* **Provided records**
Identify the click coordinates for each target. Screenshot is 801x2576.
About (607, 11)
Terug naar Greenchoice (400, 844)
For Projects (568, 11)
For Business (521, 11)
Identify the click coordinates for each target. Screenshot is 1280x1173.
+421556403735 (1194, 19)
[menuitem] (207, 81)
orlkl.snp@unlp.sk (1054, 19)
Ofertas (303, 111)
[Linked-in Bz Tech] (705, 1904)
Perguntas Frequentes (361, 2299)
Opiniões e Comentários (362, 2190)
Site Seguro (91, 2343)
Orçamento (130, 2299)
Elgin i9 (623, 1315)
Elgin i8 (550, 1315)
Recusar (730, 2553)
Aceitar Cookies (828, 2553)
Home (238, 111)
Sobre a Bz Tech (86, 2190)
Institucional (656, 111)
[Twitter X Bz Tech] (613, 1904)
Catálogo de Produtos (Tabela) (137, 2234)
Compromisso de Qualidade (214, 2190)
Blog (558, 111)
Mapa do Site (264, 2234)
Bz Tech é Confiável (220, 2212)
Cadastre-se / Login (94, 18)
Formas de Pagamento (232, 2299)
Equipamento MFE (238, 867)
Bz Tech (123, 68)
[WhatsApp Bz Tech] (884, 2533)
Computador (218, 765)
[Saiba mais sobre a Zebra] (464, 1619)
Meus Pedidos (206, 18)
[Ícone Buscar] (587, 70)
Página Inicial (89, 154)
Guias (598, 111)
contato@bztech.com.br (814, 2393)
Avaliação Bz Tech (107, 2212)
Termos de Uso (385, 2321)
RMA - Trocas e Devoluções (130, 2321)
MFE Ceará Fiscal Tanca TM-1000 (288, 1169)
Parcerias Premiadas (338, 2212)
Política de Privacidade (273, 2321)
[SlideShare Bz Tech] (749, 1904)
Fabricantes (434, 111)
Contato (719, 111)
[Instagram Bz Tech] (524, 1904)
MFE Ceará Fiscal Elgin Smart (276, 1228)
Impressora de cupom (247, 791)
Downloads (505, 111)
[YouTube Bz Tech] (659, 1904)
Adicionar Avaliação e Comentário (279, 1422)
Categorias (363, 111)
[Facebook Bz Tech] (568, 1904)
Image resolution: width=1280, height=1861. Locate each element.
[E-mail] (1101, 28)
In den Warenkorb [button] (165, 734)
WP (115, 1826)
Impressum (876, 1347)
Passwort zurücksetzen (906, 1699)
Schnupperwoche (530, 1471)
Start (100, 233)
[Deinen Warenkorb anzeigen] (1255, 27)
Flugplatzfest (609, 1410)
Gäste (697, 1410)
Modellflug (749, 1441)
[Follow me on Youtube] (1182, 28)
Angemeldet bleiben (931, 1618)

* **Exercise goal**
Check each line above for the word "click". Then state how many lines contain it, and nothing more.

* **Task answer**
2